• **SHORT PROBLEM 1**: Transcribe the post about change word for word, starting with "That got me" and going on through "by the enemy?".
• **SHORT PROBLEM 2**: Pick up the post about change after its final sentence and keep writing it.

• **TEXT SEGMENT**:

↓↓↓

To Change or Not To Change

Mar 27, 2024 by Colleen C Orchanian

My sister Theresa just changed her hairstyle. A few months ago she got a new car. A couple of years ago she moved into a new house. I, on the other hand, have not changed my hairstyle in 30 years. My car is 8 years old, and I’ve been at the same address for over 20 years. I don’t like change. Theresa seems much more comfortable with it.

That got me thinking about the nature of change – and how willing or unwilling we are to make a change. I think I don’t like change, but I have embraced change in some areas of my life, especially when it comes to my faith. Is it possible that we are open to change in some parts of our lives and resist it in other parts? If that is the case, do we sometimes resist changes God wants for us and embrace changes driven by the enemy?

Many years ago I was consulting with a manufacturing plant. My job was to help a team of toolmakers become a self-directed work team. They were told that they had to succeed or the department would be outsourced and they would all be unemployed. One of the team members, I’ll call him Joe, was a very difficult person to work with. He yelled at customers and was very argumentative. So in a weekly team meeting, we had to discuss the problem.  A few of his teammates explained that he couldn’t talk to customers that way. His rudeness was a problem. Joe responded that he was not going to change his personality for anyone. I told him that nobody was asking for a personality change. Just for him to speak differently to people. He insisted he was not going to change. I reminded him that if he didn’t change his communication, the team might be outsourced and he would lose his job. Joe replied, “I can get another job.” I asked, “What about your teammates, these guys you’ve worked with for 15 years? They will lose their jobs, too.” He said, “I don’t care about anyone but me.” Here’s where a moment of grace came in. I said, “I don’t believe that about you, Joe. These are your friends. I know you’re a better man than that.” It was about that point that I ended the meeting. I knew nothing else needed to be said. I found out later that the next day, as he carpooled to work with one of his teammates, he said, “I need to change, don’t I?” And he did. The whole plant noticed.

↑↑↑

• **SUPPLIED MATERIAL**:

↓↓↓

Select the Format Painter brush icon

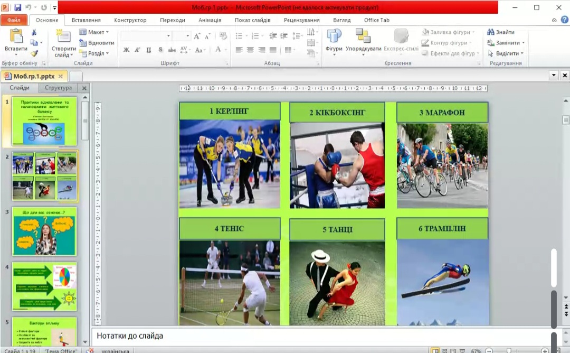34,53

↑↑↑

• **TASK OUTPUT 1**:
That got me thinking about the nature of change – and how willing or unwilling we are to make a change. I think I don’t like change, but I have embraced change in some areas of my life, especially when it comes to my faith. Is it possible that we are open to change in some parts of our lives and resist it in other parts? If that is the case, do we sometimes resist changes God wants for us and embrace changes driven by the enemy?

• **TASK OUTPUT 2**:
Joe resisted, but finally realized the need for change. He made a change and became the kinder and gentler Joe.

Scripture tells us that God wants to change our hearts of stone into hearts of flesh. Jesus criticized the Pharisees by telling them they were whitewashed tombs. The outside looked nice but inside they were disgusting. Paul tells us that we become a new man when we follow Jesus. What is different? Who is this new man – or woman – that we become?

When we fully embrace the Gospel message, we see things and people differently. Our worldview changes because we know there is more than the visible world. Our values change because we aren’t enamored with things of the world, especially when they are contrary to the Word of God. We see others differently, with more compassion. As we mature in our faith, we can love others better because they are our brothers and sisters made in the image of God.

With faith, our identity changes. We realize that we are children of God, that we are beloved, that we were created for greatness. Our needs and goals change. We no longer chase after fame and fortune but seek to give glory to God. We want to know His plans for our life so that we can serve Him. As we encounter God in prayer, we begin to experience the joy of communion with God, and that stays with us no matter the external circumstances of our life.

These are all internal changes that happen when a person travels the path to God when they allow God to transform their heart. Change doesn’t happen overnight; it’s gradual. We may not recognize it while it’s happening, but one day we will know that things are different.

When I was being transformed by God, the thing that I noticed first was a change in my interests. I had been steeped in politics and had tons of books on different political topics. I listened to my favorite talk show hosts, argued for the positions I held, and criticized the idiots who disagreed with me. That was before. As I grew in my relationship with God, politics became boring. Instead, I wanted to read about God, whether Scripture, a Bible Study, or a spiritual book.

I used to watch my favorite television shows and movies. As I grew in my faith, those shows were no longer entertaining. I wondered how I found them so funny before. I can see now that my heart was turning more to God, and that made me less interested in things of the world.

My prayer life has changed over time as well. I began, like most cradle Catholics, by saying my prayers. Our Father, Hail Mary, and Glory Be. That lasted for years – even decades. Sometimes I would ask for something or complain about a situation. Then I started talking a little to God. The conversations were very one-sided and self-centered. As I began to study scripture, I learned how to talk to God differently. Scripture was a jumping-off point for a conversation. I would read a passage, meditate on it, and talk to God about what it meant. Now my prayer time is a mixture of all of that plus some quiet time sitting in His presence and listening for His voice. My prayer time had to change if I was going to make progress in the spiritual life.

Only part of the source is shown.